Vivere in transito

Adrian Paci,
Adrian Paci, Home to go, 2001

Distanze e movimento: queste sono le due parole che mi vengono in mente quando penso al mio futuro e a quello dei miei figli e dei miei cari.
E’ così che quando mi hanno raccontato di una mostra che si è tenuta a Parigi al Jeu de Paume, dal titolo Lives in Transit, mi sono precipitata ad informarmi. Perché l’arte sa esprimere e ci fa vedere quello che percepiamo in modo confuso.
E così è stato, la mostra è dell’artista Adrian Paci. Un’opera mi ha colpito particolarmente: The Column, una colonna classica di marmo fatta in Cina. L’idea di Paci, artista albanese, rifugiato dagli anni Novanta in Italia a causa della guerra, è stata quella di seguire tutte le fasi con cui, da un blocco di marmo grezzo estratto a nord di Pechino, si e’ creata, durante il trasporto su una nave cargo, una colonna con capitello corinzio.

Adrian Paci, The Column, 2012
Adrian Paci, The Column, 2012

Viaggiare seguendo il corso di un oggetto e seguire le tappe della sua trasformazione. E’ un tema caro agli artisti in questi tempi di globalizzazione in cui tutte le carte si stanno rimescolando ad un prezzo a volte alto.
Anche lo scrittore Jonathan Franzen aveva fatto la stessa cosa nel racconto La pulcinella cinese inserito nel suo ultimo romanzo Più lontano ancora (Einuadi, 2012). In quel caso la pulcinella è un pupazzo di peluche made in Cina che il fratello gli ha regalato per Natale. L’oggetto lo attira e decide di andare in Cina a visitare il luogo dove è stato prodotto l’oggetto.
Franzen e Paci decidono di seguire il viaggio di un oggetto; entrambi gli oggetti sono partiti dalla Cina per arrivare in occidente. Lavorando sull’idea del viaggio, possano così affrontare e cercare di spiegare  temi sociali quali lo sfruttamento del lavoro e quello dell’orrore industriale e dell’inquinamento ambientale per Franzen.  Ma quel viaggio, si capisce, nasce per spiegare qualcosa a loro stessi  e per dare sostanza visiva e verbale ai mutamenti e stravolgimenti che stiamo vivendo in questo periodo di distanze e movimento.

Finisco segnalandovi un giovane fotografo: David Favrod di padre svizzero e di madre giapponese.

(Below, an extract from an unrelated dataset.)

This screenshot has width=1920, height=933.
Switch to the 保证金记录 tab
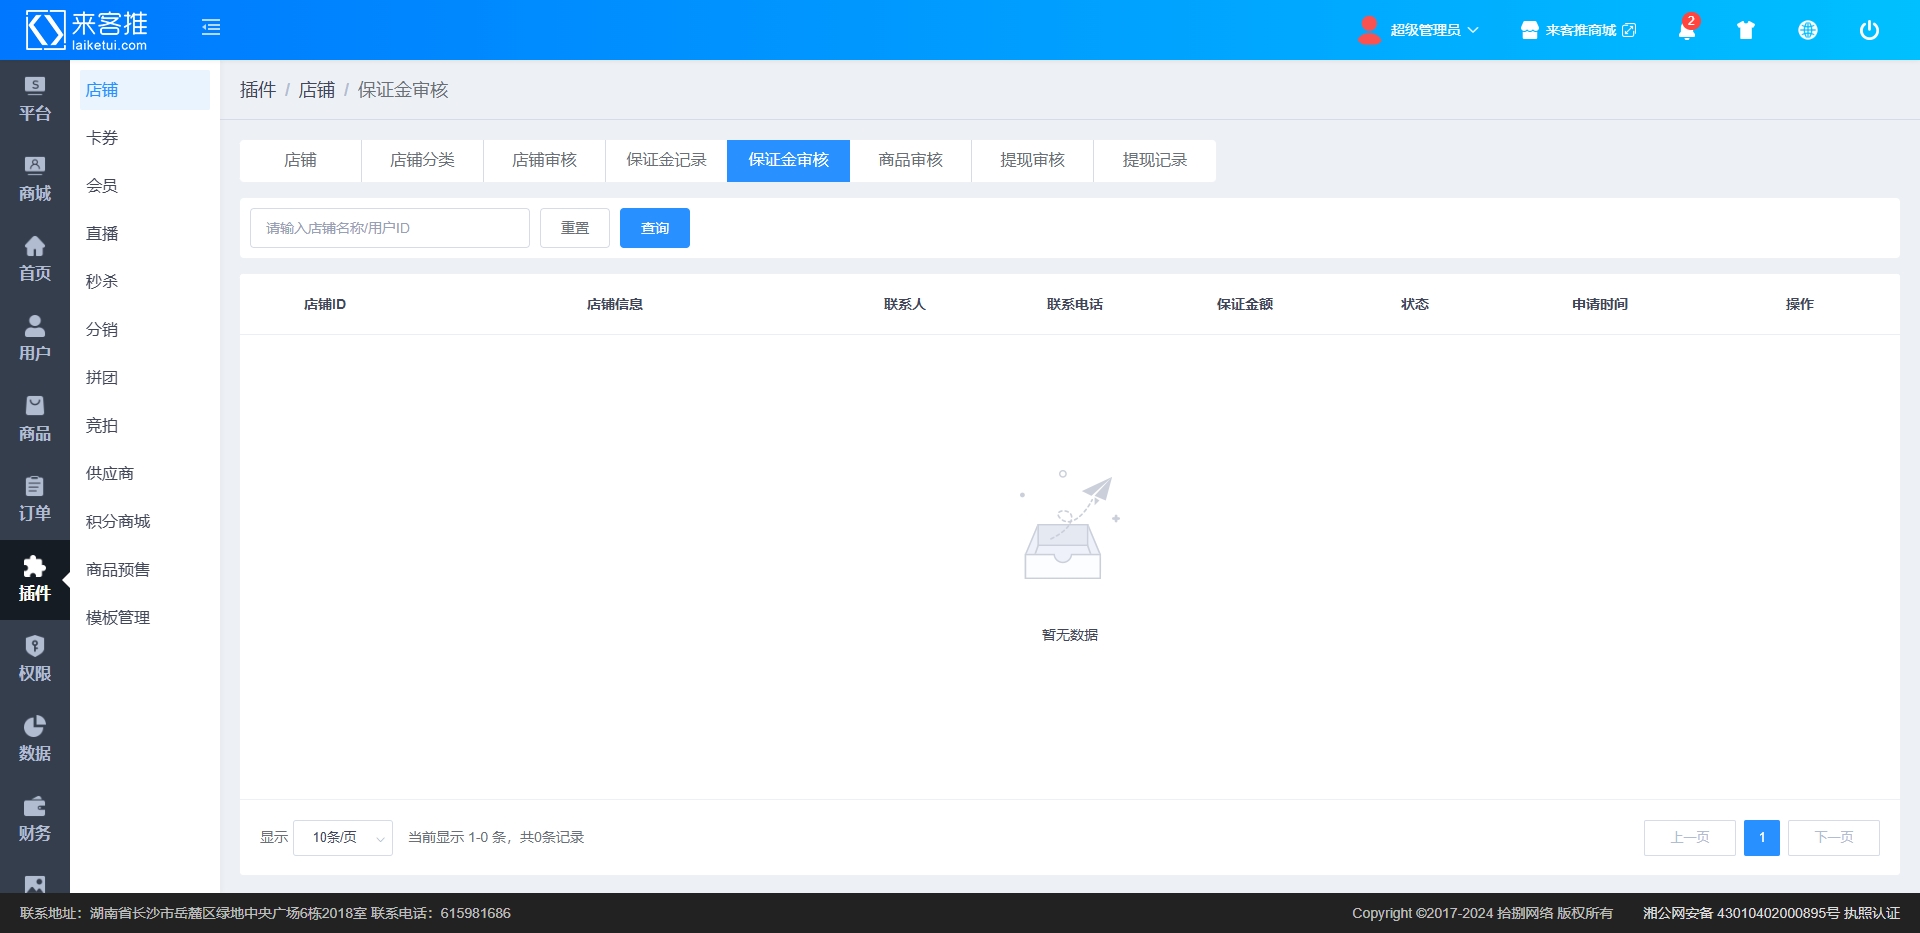pyautogui.click(x=666, y=161)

In lui la ricerca di identità non parte da un oggetto ma da se stesso e dal suo autoritratto.

David Favrod
David Favrod

Dopo una lunga serie di indagini e ricerche sul suo Giappone lontano ha deciso di ricreare il proprio Giappone, nel Vallese, in Svizzera.

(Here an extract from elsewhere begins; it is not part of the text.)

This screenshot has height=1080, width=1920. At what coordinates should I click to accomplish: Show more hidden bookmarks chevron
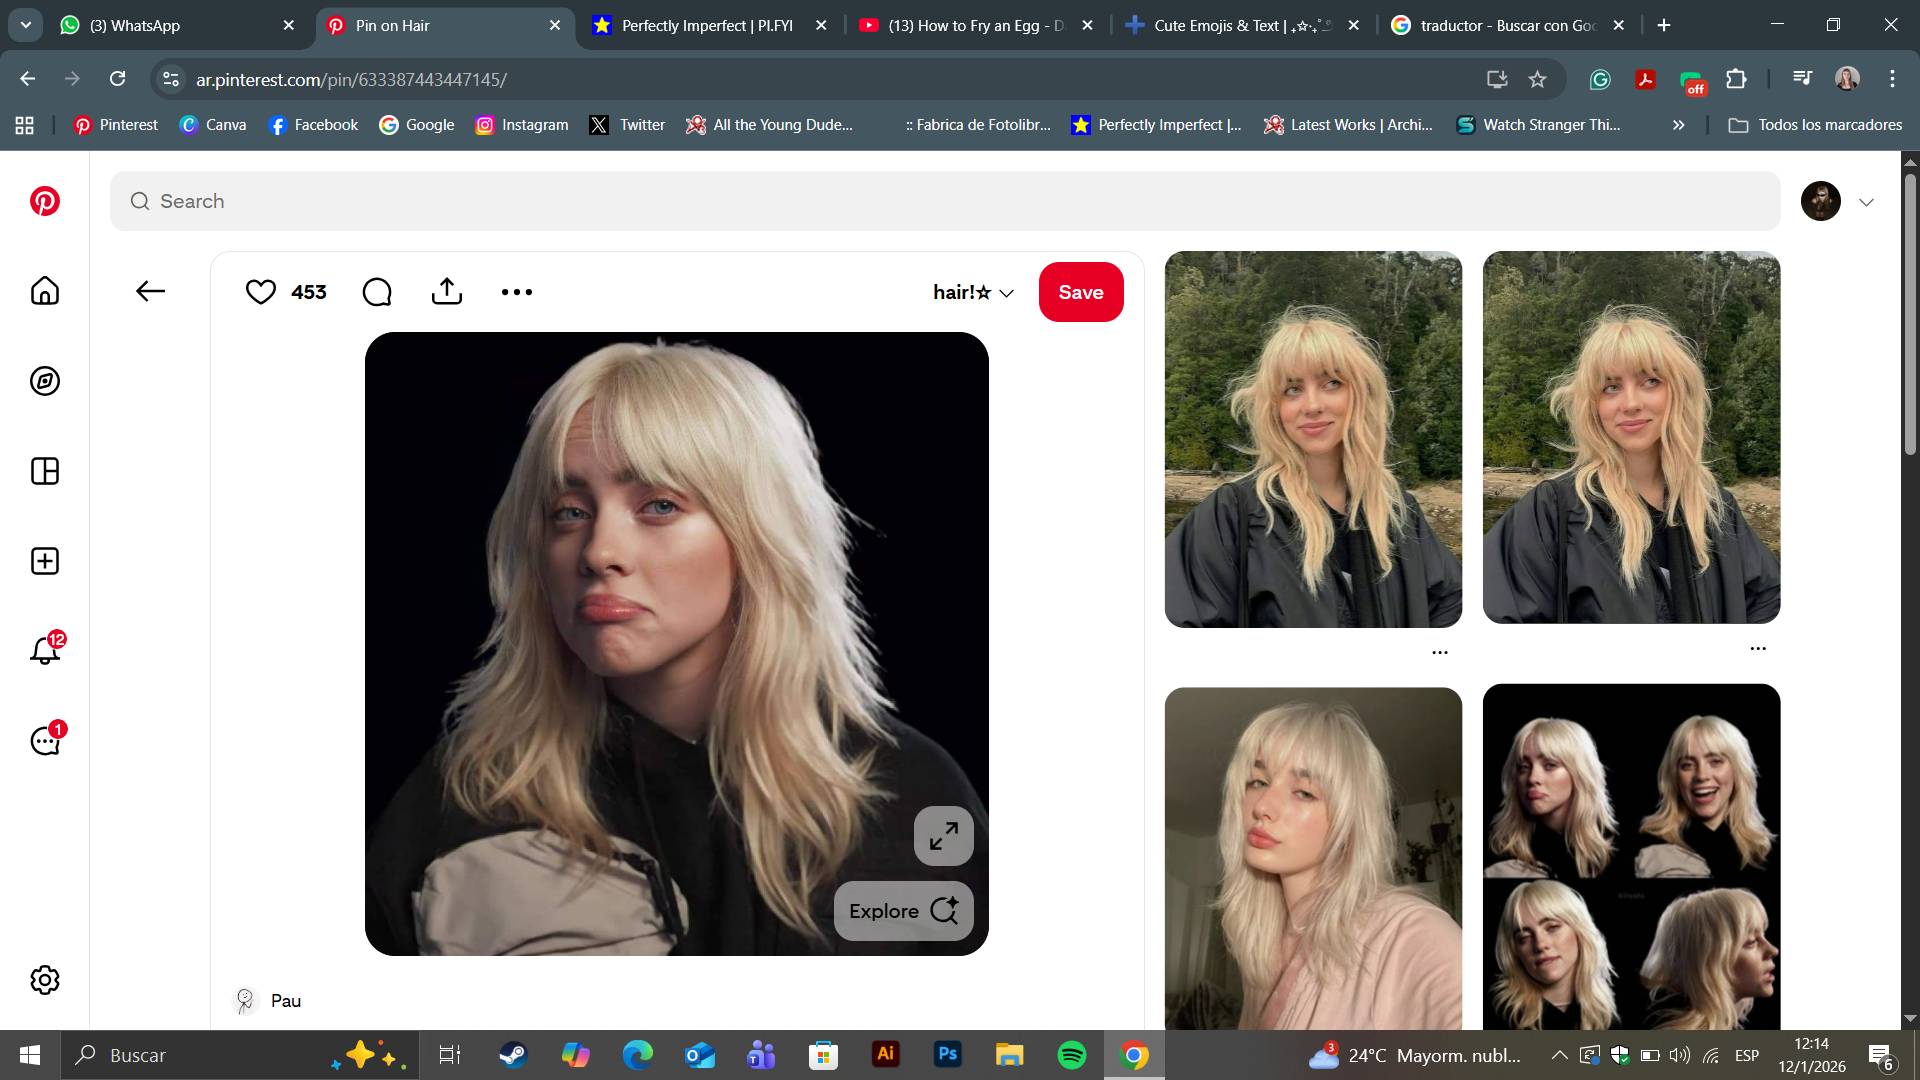(x=1679, y=125)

Ve lo segnalo perché mi  sembra che anche lui tratti del tema più attuale e probabile per le prossime generazioni d’artisti.

Perché l’arte in questo mescolamento è in uno dei suoi momenti migliori e sono certa che ne ne vedremo delle belle.

La famiglia: una palestra di vita

Leggevo qualche giorno fa l’articolo di Concita de Gregorio su La Repubblica, dal titolo Global family, dedicato alle nuove tipologie di famiglia e in modo particolare al tema della lontananza.

Lontani i mariti dalle mogli, o viceversa, per ragioni di lavoro, lontani i nonni che ormai sono ridotti a godere dei nipoti attraverso lo schermo del computer: l’articolo era una carrellata delle famiglie di oggi.

Torno proprio oggi dall’Italia, dopo aver trascorso un paio di giorni con tanti “pezzi” della mia famiglia di origine, lasciati quando siamo partiti.
Come italiani in transito conosciamo per esperienza personale gli effetti della lontananza e il valore dell’appartenenza; ultimo aspetto, questo, da coltivare anche per i nostri figli che stanno costruendo la propria identità.

Infatti la famiglia di origine lontana è molto spesso, per chi sta all’estero, un legame che aiuta a ricordare chi sei.

Ho un’amica che, dopo aver perso entrambi i genitori e non avendo più parenti nel proprio paese, ha sofferto contemporaneamente il lutto per le persone perse e il lutto per la perdita del legame con  il proprio paese.

La famiglia, dunque, come palestra di vita: se poi è grande come la mia e ha un’ampia varietà umana al suo interno, l’esercizio sportivo te lo fa fare davvero. E cosi’, come è facile non aver voglia di andare in palestra, a volte quando si vive all’estero ci si fa cogliere dalla  pigrizia, in occasione di avvenimenti che consentirebbero un ritorno. Si vorrebbe rimanere dove siamo. Ma io so che ogni volta, quando ti sei di nuovo immerso nelle tue radici, torni indietro più tonico e felice.

E allora  ben venga l’amore a distanza ma attenzione agli strappi, la prossimità con le proprie famiglie, anche se è sempre più corta, è una pratica che non deve subire troppe trasformazioni.